• [EXERCISE PROMPT]:
Please rewrite the records below, replacing "screenshot" with "screen capture" throughout and leaving everything else as it is. Omit the pictures.

• [INFORMATION SUPPLIED]:
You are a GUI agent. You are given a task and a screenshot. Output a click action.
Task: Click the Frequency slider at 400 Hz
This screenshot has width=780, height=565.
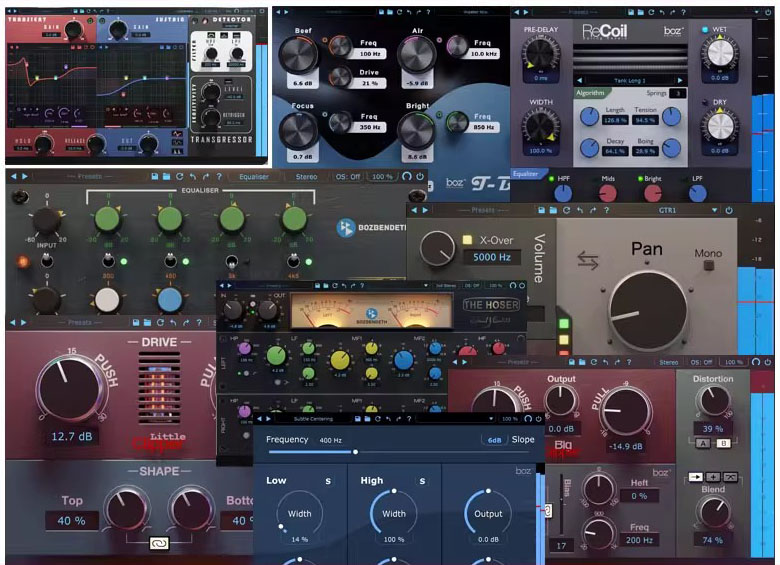pos(355,452)
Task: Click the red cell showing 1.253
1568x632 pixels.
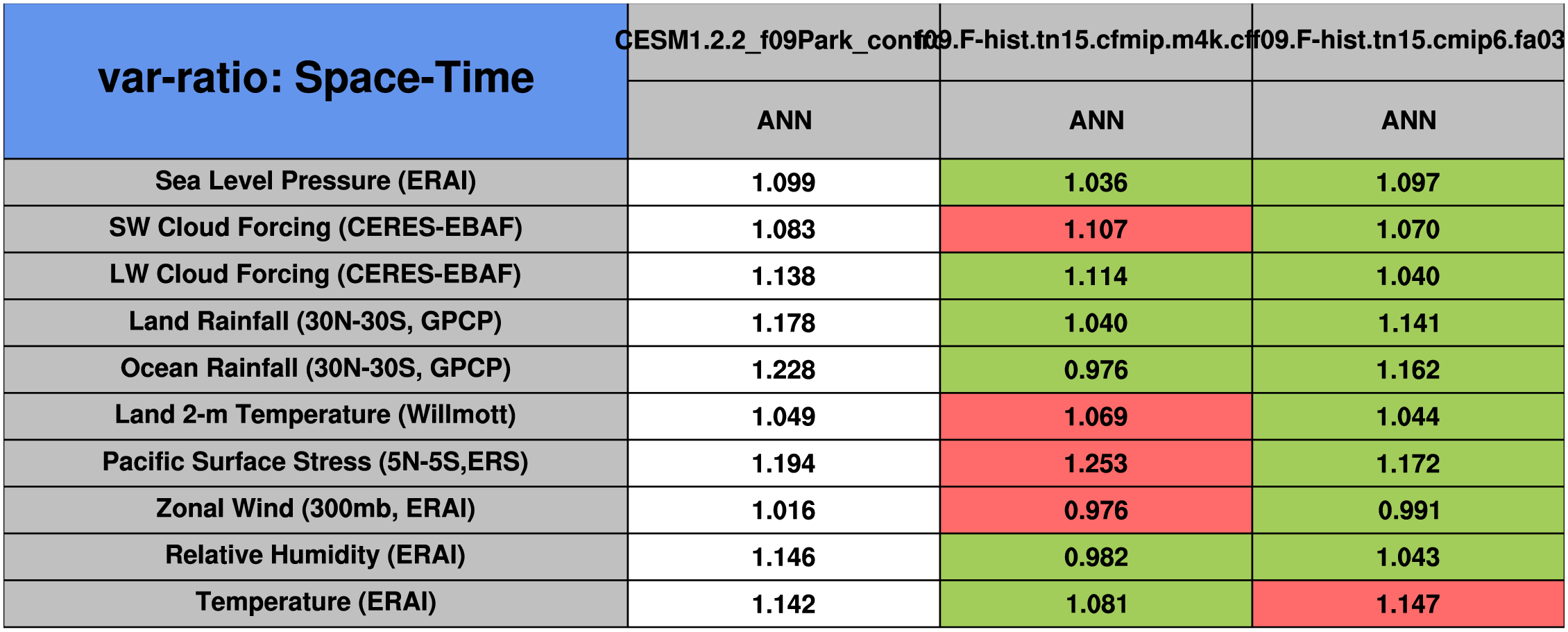Action: point(1096,463)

• [REPLY TO THE EXERCISE]:
You are a GUI agent. You are given a task and a screen capture. Output a click action.
Task: Click the Frequency slider at 400 Hz
This screen capture has width=780, height=565.
pos(355,452)
Task: Click the red cell showing 1.253
1568x632 pixels.
Action: point(1096,463)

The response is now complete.